Is your linux-firmware up to date? I suppose it's possible that the microcode update wasn't flagged for the 3950x the last time it was updated if so... I'd recommend trying a BIOS update in that case.

----------

## nvaert1986

- Also make sure the initramfs USE flag is set and that /boot is mounted (if it's a separate partition) when emerging linux-firmware

- Also make sure to run grub-mkconfig -o /boot/grub/grub.cfg after the linux-firmware package is done with emerging to add the initramfs with the AMD microcode to the boot process (with boot still mounted) with an initramfs  :Very Happy: 

----------

## danomac

Some more notes:

 -linux-firmware was updated yesterday.

 -I built a new kernel version (5.4.13) so the blobs in the kernel are up to date

 -I confirmed I actually booted the new kernel  :Wink: 

 -I don't use an initramfs (Intel's microcode updates without an initramfs)

 -The BIOS is the latest version

 -spectre-meltdown-checker indicates a newer firmware is available but it's not applying to my processor

I did check the dates under /lib/firmware and they are dated yesterday.

I know before the release of the 3950x (a week or two?) they updated the firmware blobs for Ryzen.
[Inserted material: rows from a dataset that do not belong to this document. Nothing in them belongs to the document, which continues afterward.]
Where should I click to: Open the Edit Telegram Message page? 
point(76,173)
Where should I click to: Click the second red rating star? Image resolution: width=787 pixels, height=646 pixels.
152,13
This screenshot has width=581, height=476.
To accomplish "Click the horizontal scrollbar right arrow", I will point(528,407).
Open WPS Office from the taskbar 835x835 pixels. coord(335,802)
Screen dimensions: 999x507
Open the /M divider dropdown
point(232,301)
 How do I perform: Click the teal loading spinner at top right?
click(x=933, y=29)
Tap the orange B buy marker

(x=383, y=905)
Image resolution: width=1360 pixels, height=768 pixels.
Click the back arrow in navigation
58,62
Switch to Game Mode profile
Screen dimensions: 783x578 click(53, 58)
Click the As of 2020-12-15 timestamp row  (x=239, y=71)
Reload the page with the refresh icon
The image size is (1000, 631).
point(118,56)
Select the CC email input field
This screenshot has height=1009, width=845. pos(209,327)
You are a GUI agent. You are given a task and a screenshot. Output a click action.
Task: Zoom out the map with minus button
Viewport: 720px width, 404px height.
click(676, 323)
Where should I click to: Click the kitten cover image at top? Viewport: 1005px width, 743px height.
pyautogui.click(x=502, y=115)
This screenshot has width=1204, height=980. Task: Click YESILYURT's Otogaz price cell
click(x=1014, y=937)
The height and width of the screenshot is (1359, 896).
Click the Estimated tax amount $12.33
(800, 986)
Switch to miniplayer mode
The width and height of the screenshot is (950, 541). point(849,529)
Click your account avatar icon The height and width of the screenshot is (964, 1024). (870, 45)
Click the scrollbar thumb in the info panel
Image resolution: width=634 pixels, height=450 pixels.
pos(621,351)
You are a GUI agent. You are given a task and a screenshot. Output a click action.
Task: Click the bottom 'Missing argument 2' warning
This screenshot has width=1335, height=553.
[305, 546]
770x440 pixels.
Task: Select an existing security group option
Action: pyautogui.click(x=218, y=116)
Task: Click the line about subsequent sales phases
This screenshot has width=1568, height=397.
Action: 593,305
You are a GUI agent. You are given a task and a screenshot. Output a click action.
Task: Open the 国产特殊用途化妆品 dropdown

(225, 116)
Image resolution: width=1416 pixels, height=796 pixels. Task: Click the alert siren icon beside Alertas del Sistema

But I don't know if they use a processor whitelist embedded in the blob itself.

----------

## saellaven

 *nvaert1986 wrote:*   

> - Also make sure the initramfs USE flag is set and that /boot is mounted (if it's a separate partition) when emerging linux-firmware
> 
> - Also make sure to run grub-mkconfig -o /boot/grub/grub.cfg after the linux-firmware package is done with emerging to add the initramfs with the AMD microcode to the boot process (with boot still mounted) with an initramfs 

 

initramfs/initrd are not needed unless your setup requires them

I'm using refind (UEFI booting) and don't have an initramfs/initrd (in part because the entire initramfs ideology creates a LESS robust system more prone to breaking)

----------

## saellaven

 *danomac wrote:*   

> Some more notes:
> 
>  -linux-firmware was updated yesterday.
> 
>  -I built a new kernel version (5.4.13) so the blobs in the kernel are up to date
> ...

 

I'm almost positive they would use a whitelist in the blob...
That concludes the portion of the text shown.